───── Given data

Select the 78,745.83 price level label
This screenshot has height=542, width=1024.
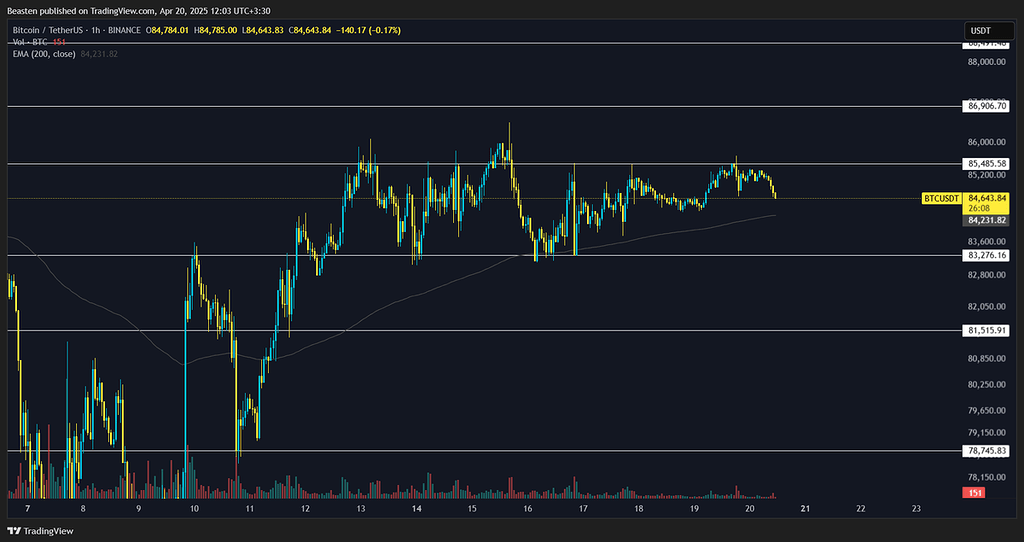tap(988, 452)
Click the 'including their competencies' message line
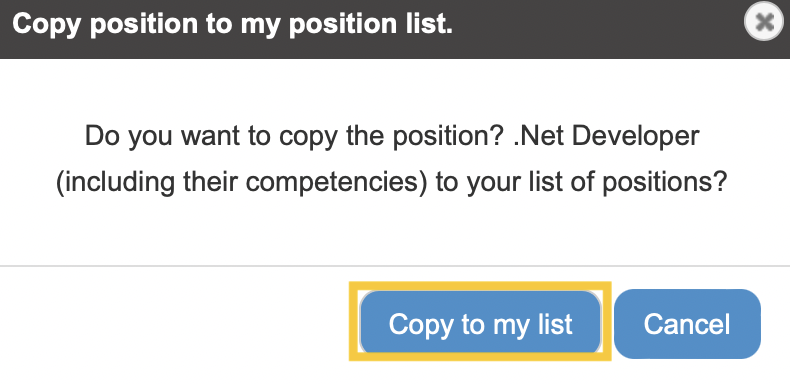790x384 pixels. coord(391,182)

──────────

## Exercise instructions
Please pull out every line of the data above that contains the word "price", and copy each one unchanged.

## Task solution
Select the 78,745.83 price level label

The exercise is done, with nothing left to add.